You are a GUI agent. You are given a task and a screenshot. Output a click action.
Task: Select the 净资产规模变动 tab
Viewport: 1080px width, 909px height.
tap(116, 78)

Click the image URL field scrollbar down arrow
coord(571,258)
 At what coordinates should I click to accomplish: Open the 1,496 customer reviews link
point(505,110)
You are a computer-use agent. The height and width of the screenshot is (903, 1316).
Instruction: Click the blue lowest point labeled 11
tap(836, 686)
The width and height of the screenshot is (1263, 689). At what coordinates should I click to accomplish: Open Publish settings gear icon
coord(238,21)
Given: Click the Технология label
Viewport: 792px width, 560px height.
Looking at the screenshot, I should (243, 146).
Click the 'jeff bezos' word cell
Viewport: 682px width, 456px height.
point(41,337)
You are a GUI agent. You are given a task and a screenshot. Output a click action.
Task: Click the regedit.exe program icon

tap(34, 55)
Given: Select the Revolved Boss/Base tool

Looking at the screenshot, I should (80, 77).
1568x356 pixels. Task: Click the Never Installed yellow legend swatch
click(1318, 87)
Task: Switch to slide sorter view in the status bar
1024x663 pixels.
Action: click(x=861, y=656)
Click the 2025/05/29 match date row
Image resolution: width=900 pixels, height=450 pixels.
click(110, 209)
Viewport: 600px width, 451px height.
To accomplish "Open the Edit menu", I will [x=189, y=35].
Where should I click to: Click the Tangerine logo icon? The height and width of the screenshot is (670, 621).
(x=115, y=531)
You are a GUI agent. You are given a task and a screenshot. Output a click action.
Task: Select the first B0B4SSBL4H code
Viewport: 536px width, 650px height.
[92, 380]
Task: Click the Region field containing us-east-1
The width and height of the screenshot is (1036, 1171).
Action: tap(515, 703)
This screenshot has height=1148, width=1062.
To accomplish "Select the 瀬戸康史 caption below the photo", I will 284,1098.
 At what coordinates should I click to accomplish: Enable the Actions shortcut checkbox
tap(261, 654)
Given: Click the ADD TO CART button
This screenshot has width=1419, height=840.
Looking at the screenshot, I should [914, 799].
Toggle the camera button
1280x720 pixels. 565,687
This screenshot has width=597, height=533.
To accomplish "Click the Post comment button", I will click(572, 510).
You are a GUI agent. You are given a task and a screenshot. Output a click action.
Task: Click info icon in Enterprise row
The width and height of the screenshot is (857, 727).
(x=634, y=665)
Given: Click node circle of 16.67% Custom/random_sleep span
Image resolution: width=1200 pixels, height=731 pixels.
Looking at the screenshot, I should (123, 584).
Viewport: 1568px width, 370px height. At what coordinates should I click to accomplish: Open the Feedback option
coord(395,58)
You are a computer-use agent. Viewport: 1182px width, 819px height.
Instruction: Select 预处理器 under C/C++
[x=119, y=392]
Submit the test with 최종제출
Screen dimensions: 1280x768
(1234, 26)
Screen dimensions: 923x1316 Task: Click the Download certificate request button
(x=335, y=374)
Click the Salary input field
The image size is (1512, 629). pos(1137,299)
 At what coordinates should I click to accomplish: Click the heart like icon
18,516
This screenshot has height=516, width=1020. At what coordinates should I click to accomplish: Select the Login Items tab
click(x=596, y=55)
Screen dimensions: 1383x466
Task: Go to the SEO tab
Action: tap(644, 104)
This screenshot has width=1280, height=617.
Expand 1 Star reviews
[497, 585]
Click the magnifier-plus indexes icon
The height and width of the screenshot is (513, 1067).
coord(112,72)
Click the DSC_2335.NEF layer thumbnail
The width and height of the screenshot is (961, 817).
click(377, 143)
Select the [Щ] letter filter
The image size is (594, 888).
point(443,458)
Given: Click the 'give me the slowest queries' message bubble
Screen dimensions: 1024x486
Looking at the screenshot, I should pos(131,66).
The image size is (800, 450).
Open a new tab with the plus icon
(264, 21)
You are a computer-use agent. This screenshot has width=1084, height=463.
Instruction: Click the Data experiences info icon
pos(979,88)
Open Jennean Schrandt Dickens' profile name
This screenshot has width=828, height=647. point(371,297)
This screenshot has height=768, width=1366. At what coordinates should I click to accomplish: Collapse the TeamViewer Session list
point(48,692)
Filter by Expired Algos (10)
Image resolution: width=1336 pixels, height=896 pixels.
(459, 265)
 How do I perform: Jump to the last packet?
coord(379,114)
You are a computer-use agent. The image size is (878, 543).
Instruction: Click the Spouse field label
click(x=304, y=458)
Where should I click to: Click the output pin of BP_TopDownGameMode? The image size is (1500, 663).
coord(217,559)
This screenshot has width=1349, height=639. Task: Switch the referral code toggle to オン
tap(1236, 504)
·····
◆ YOUR INSTRUCTIONS ◆
A complete, exact copy of the entries is required.

◆ SOLVED PROBLEM ◆
You are a GUI agent. You are given a task and a screenshot. Output a click action.
Task: Select the 净资产规模变动 tab
Viewport: 1080px width, 909px height.
tap(116, 78)

Click the image URL field scrollbar down arrow
coord(571,258)
 At what coordinates should I click to accomplish: Open the 1,496 customer reviews link
point(505,110)
You are a computer-use agent. The height and width of the screenshot is (903, 1316).
Instruction: Click the blue lowest point labeled 11
tap(836, 686)
The width and height of the screenshot is (1263, 689). At what coordinates should I click to accomplish: Open Publish settings gear icon
coord(238,21)
Given: Click the Технология label
Viewport: 792px width, 560px height.
Looking at the screenshot, I should (243, 146).
Click the 'jeff bezos' word cell
Viewport: 682px width, 456px height.
point(41,337)
You are a GUI agent. You are given a task and a screenshot. Output a click action.
Task: Click the regedit.exe program icon

tap(34, 55)
Given: Select the Revolved Boss/Base tool

Looking at the screenshot, I should (80, 77).
1568x356 pixels. Task: Click the Never Installed yellow legend swatch
click(1318, 87)
Task: Switch to slide sorter view in the status bar
1024x663 pixels.
Action: click(x=861, y=656)
Click the 2025/05/29 match date row
Image resolution: width=900 pixels, height=450 pixels.
click(110, 209)
Viewport: 600px width, 451px height.
To accomplish "Open the Edit menu", I will [x=189, y=35].
Where should I click to: Click the Tangerine logo icon? The height and width of the screenshot is (670, 621).
(x=115, y=531)
You are a GUI agent. You are given a task and a screenshot. Output a click action.
Task: Select the first B0B4SSBL4H code
Viewport: 536px width, 650px height.
[92, 380]
Task: Click the Region field containing us-east-1
The width and height of the screenshot is (1036, 1171).
Action: tap(515, 703)
This screenshot has height=1148, width=1062.
To accomplish "Select the 瀬戸康史 caption below the photo", I will 284,1098.
 At what coordinates should I click to accomplish: Enable the Actions shortcut checkbox
tap(261, 654)
Given: Click the ADD TO CART button
This screenshot has width=1419, height=840.
Looking at the screenshot, I should [914, 799].
Toggle the camera button
1280x720 pixels. 565,687
This screenshot has width=597, height=533.
To accomplish "Click the Post comment button", I will click(572, 510).
You are a GUI agent. You are given a task and a screenshot. Output a click action.
Task: Click info icon in Enterprise row
The width and height of the screenshot is (857, 727).
(x=634, y=665)
Given: Click node circle of 16.67% Custom/random_sleep span
Image resolution: width=1200 pixels, height=731 pixels.
Looking at the screenshot, I should (123, 584).
Viewport: 1568px width, 370px height. At what coordinates should I click to accomplish: Open the Feedback option
coord(395,58)
You are a computer-use agent. Viewport: 1182px width, 819px height.
Instruction: Select 预处理器 under C/C++
[x=119, y=392]
Submit the test with 최종제출
Screen dimensions: 1280x768
(1234, 26)
Screen dimensions: 923x1316 Task: Click the Download certificate request button
(x=335, y=374)
Click the Salary input field
The image size is (1512, 629). pos(1137,299)
 At what coordinates should I click to accomplish: Click the heart like icon
18,516
This screenshot has height=516, width=1020. At what coordinates should I click to accomplish: Select the Login Items tab
click(x=596, y=55)
Screen dimensions: 1383x466
Task: Go to the SEO tab
Action: tap(644, 104)
This screenshot has width=1280, height=617.
Expand 1 Star reviews
[497, 585]
Click the magnifier-plus indexes icon
The height and width of the screenshot is (513, 1067).
coord(112,72)
Click the DSC_2335.NEF layer thumbnail
The width and height of the screenshot is (961, 817).
click(377, 143)
Select the [Щ] letter filter
The image size is (594, 888).
point(443,458)
Given: Click the 'give me the slowest queries' message bubble
Screen dimensions: 1024x486
Looking at the screenshot, I should pos(131,66).
The image size is (800, 450).
Open a new tab with the plus icon
(264, 21)
You are a computer-use agent. This screenshot has width=1084, height=463.
Instruction: Click the Data experiences info icon
pos(979,88)
Open Jennean Schrandt Dickens' profile name
This screenshot has width=828, height=647. point(371,297)
This screenshot has height=768, width=1366. At what coordinates should I click to accomplish: Collapse the TeamViewer Session list
point(48,692)
Filter by Expired Algos (10)
Image resolution: width=1336 pixels, height=896 pixels.
(459, 265)
 How do I perform: Jump to the last packet?
coord(379,114)
You are a computer-use agent. The image size is (878, 543).
Instruction: Click the Spouse field label
click(x=304, y=458)
Where should I click to: Click the output pin of BP_TopDownGameMode? The image size is (1500, 663).
coord(217,559)
This screenshot has width=1349, height=639. Task: Switch the referral code toggle to オン
tap(1236, 504)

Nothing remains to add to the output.